**SOURCE**
## Start
I do a lot of Code Reviews, and without proper automation of most of the low level items that you are usually "remarking" to colleagues it is a frustrating experience for everyone involved and takes more time that needed.

My natural tendency is towards action over planning, so I tend to find arguments over coding style are a waste of time if sufficient standards exist that you can just adopt. In my opinion this is is something team leads and managers need to rule on to avoid that their teams become unproductive in little coding-standard and style discussions.

Choosing a set of strict rules is very important and enforcing them helps reducing time spent on unimportant details during code review and allows more junior developers to prepare their changes in a way that most feedback can be automated.

Coding Styles alone are not enough in most cases. There should also be rules with respect to what type of language constructs and building blocks are preferred over others.

Equipped with a fixed ruleset, you can automate the low-level parts of code review in such a way that every developer can perform it themselves and fix violations before you even get to see the code in the first place.

In this post I give an (probably incomplete) overview of rules and patterns we follow for Tideways code base.

The first thing I put in place when Tideways hired its first engineer was PHP Code Sniffer with a slightly adopted Doctrine Standard (PSR-2 + a lot more), coupled with static analysis using Psalm. Combined with Github Checks Run API and Scotts diff filter tool all the violations are shown directly within Github commits and Pull Requests.

Using the phpcbf command and a lot of manual work we are down to zero violations. If you start using a standard from the beginning this won't happen, but strict enforcement of coding standard is not something I was used to before.

Violation check runs on Github include a message with a command to copy paste and auto-fix violations if available for PHP Code Sniffer, ESLint and TSLint.

We also have PHPStorm configurations to integrate each tool into the IDE.
## End
**RAW DATA**
## Start
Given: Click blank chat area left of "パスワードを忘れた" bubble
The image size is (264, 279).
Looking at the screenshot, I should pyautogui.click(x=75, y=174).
## End
**WRITTEN PROBLEM 1**
Rewrite the paragraph of the post on code review rules that begins "The first thing I put in place" as a short bulleted list that keeps its main facts.
**WRITTEN PROBLEM 2**
Write the next paragraph of the post on code review rules, continuing after its final sentence.

**RESULT 1**
- When Tideways hired its first engineer, the first thing set up was PHP Code Sniffer with a Doctrine Standard (PSR-2 plus a lot more).
- It was coupled with static analysis using Psalm.
- Together with the Github Checks Run API and Scott's diff filter tool, this shows all violations directly in Github commits and Pull Requests.

**RESULT 2**
In my opinion PSR-2 is a good first step, but it leaves a lot of details open that the Doctrine Coding Standard locks further down. A lot those rules are very strict and we had to disable them on our code base. If you are interested our phpcs rule definitions are in this Gist.

Besides "simple" code style checks, we have some clean code guidelines that we don't check with phpcs, because they are not black and white but require some deliberation.

For Javascript we enforce the strict defaults of ESLint/TSLint and for Go the default coding standard that `go fmt` produces.

We use Psalm for static code analysis. It automatically tries to find out all types of all variables in your application and then checks hundrets of different rules that might indicate bugs or improve the design of your application.

While type safety is awesome, without generics forcing Psalm or PHP-Stan at the highest level leads to a lot of clutter and boilerplate code that is only necessary to make the tool happy.

This is why I recommend to only fail the build on the obvious rules and leave the other ones as Warnings for the developer visible from the IDE.

We use a lenient psalm.xml and the Baseline feature to get down to zero errors. Every error fails the build.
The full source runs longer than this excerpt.